Despite the advantages of VLEO spacecraft, the challenges they encounter are evident: Atmospheric drag will significantly shorten their lifetime [9]. Large-scale spacecraft, such as the Space Station, require frequent orbital altitude boosts to meet mission requirements. Fuel for the space station can be replenished regularly, while other spacecraft often use high specific impulse propulsion technology to extend their service time. When fuel equals life, precise orbit decay prediction (PODP) becomes an important prerequisite for long-term on-orbit service. PODP provides a reliable reference for maneuvering strategies for orbit maintenance, proving to be an effective method for enhancing fuel efficiency.

PODP faces a series of challenges in practical situations. The traditional orbital prediction methods (TOPMs) based on physical models are inaccurate with divergent errors in PODP due to the challenges of modeling the atmosphere and acquiring the physical information of specific spacecraft [10]. Orbit decay with TOPM also depends on the information of space environment, which is hard to accurately predict. In recent years, several methods with machine learning techniques (MLTs) have emerged to enhance the capabilities of TOPM. Cimmino, Opromolla, and Fasano [11] used MLT to determine the ballistic coefficients of LEO spacecraft based on orbital data. This approach can minimize prediction errors stemming from uncertainties in drag coefficients and area-to-mass ratios. Lei and Zhang [12] employed another form of proximal policy optimization, PPO2, to adjust atmosphere model parameters to improve TOPM. Compared to standard orbital data, the proposed method resulted in a maximum absolute space position error of 8133.329 m on the CSS in 3 days. Peng and Bai [13] used an artificial neural network (NN) to compensate for TOPM errors. Compared to the high-precision orbital propagator (HPOP), the proposed approach significantly reduced residual errors. Li et al. [14] captured the error patterns to adjust the physical model with MLT based on historical prediction errors of space debris, which enhanced the capability of space situational awareness. Bizalion et al. [15] used MLT to derive the underlying patterns of historical error from two-line element (TLE) data, which was successful in generating valuable covariance information for a significant portion of the TLE directory.
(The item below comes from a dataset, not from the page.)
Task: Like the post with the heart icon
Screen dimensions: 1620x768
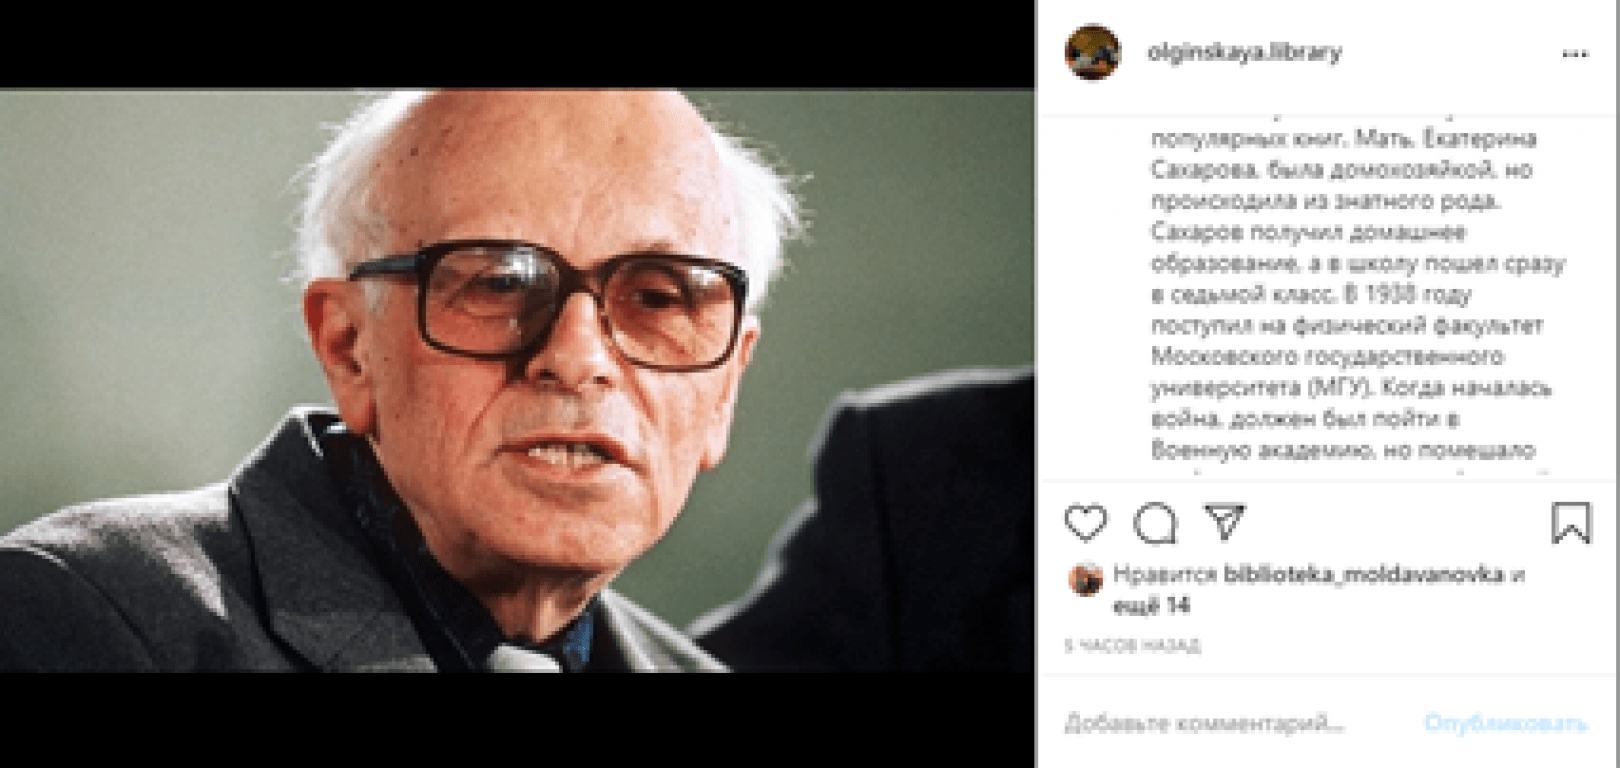Action: [1086, 523]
In addition to indirectly improving TOPM with MLT, only a limited number of studies have concerned model-agnostic orbit prediction technology. Thammawichai and Luangwilai [16] proposed the nonlinear programming model to generate orbital elements based on publicly available TLE data. Relative to the SGP4 model, the proposed approach performed better. Luo, Ren, and Zhao [17] used an LSTM-CNN model and trained it with TLE data of LEO spacecraft, which resulted in an overall position error of about 200 km after 20 days.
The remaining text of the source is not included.